| PROBLEM REQUIREMENTS |
The whole of the data is to be returned without a single change.

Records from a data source
________________________

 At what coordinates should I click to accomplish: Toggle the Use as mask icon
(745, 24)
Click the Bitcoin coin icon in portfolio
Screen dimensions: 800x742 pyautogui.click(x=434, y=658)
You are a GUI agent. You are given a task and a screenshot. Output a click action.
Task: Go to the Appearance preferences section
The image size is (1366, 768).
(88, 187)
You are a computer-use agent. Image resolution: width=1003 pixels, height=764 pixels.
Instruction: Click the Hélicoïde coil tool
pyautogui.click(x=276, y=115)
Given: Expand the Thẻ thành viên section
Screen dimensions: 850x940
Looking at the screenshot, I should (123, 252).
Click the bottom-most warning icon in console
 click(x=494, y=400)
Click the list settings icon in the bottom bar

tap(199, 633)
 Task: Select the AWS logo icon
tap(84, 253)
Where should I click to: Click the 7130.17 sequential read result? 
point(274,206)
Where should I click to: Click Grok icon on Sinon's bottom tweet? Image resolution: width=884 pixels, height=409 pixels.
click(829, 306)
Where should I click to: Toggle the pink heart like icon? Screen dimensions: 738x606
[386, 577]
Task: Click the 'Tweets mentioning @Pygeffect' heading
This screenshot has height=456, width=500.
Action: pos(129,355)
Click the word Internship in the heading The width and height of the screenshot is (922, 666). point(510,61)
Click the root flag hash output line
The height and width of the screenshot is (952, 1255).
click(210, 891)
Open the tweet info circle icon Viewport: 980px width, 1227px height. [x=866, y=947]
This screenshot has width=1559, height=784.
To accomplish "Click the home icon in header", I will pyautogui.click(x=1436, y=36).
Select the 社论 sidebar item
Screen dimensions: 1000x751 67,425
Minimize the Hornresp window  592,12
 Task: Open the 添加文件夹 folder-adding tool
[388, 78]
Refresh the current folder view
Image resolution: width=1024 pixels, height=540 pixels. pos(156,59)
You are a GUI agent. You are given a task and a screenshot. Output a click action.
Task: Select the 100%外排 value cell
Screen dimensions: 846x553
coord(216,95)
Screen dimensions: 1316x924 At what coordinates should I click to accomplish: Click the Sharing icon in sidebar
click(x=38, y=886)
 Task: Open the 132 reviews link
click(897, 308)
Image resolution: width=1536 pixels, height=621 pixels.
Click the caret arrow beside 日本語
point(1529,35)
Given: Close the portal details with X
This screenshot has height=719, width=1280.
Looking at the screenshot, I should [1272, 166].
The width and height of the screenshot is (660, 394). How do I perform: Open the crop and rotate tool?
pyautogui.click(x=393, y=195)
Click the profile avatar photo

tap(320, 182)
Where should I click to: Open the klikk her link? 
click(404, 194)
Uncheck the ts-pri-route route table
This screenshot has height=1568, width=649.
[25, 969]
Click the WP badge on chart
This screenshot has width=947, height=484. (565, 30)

________________________

| SOLUTION TO THIS EXERCISE |
 At what coordinates should I click to accomplish: Toggle the Use as mask icon
(745, 24)
Click the Bitcoin coin icon in portfolio
Screen dimensions: 800x742 pyautogui.click(x=434, y=658)
You are a GUI agent. You are given a task and a screenshot. Output a click action.
Task: Go to the Appearance preferences section
The image size is (1366, 768).
(88, 187)
You are a computer-use agent. Image resolution: width=1003 pixels, height=764 pixels.
Instruction: Click the Hélicoïde coil tool
pyautogui.click(x=276, y=115)
Given: Expand the Thẻ thành viên section
Screen dimensions: 850x940
Looking at the screenshot, I should (123, 252).
Click the bottom-most warning icon in console
 click(x=494, y=400)
Click the list settings icon in the bottom bar

tap(199, 633)
 Task: Select the AWS logo icon
tap(84, 253)
Where should I click to: Click the 7130.17 sequential read result? 
point(274,206)
Where should I click to: Click Grok icon on Sinon's bottom tweet? Image resolution: width=884 pixels, height=409 pixels.
click(829, 306)
Where should I click to: Toggle the pink heart like icon? Screen dimensions: 738x606
[386, 577]
Task: Click the 'Tweets mentioning @Pygeffect' heading
This screenshot has height=456, width=500.
Action: pos(129,355)
Click the word Internship in the heading The width and height of the screenshot is (922, 666). point(510,61)
Click the root flag hash output line
The height and width of the screenshot is (952, 1255).
click(210, 891)
Open the tweet info circle icon Viewport: 980px width, 1227px height. [x=866, y=947]
This screenshot has width=1559, height=784.
To accomplish "Click the home icon in header", I will pyautogui.click(x=1436, y=36).
Select the 社论 sidebar item
Screen dimensions: 1000x751 67,425
Minimize the Hornresp window  592,12
 Task: Open the 添加文件夹 folder-adding tool
[388, 78]
Refresh the current folder view
Image resolution: width=1024 pixels, height=540 pixels. pos(156,59)
You are a GUI agent. You are given a task and a screenshot. Output a click action.
Task: Select the 100%外排 value cell
Screen dimensions: 846x553
coord(216,95)
Screen dimensions: 1316x924 At what coordinates should I click to accomplish: Click the Sharing icon in sidebar
click(x=38, y=886)
 Task: Open the 132 reviews link
click(897, 308)
Image resolution: width=1536 pixels, height=621 pixels.
Click the caret arrow beside 日本語
point(1529,35)
Given: Close the portal details with X
This screenshot has height=719, width=1280.
Looking at the screenshot, I should [1272, 166].
The width and height of the screenshot is (660, 394). How do I perform: Open the crop and rotate tool?
pyautogui.click(x=393, y=195)
Click the profile avatar photo

tap(320, 182)
Where should I click to: Open the klikk her link? 
click(404, 194)
Uncheck the ts-pri-route route table
This screenshot has height=1568, width=649.
[25, 969]
Click the WP badge on chart
This screenshot has width=947, height=484. (565, 30)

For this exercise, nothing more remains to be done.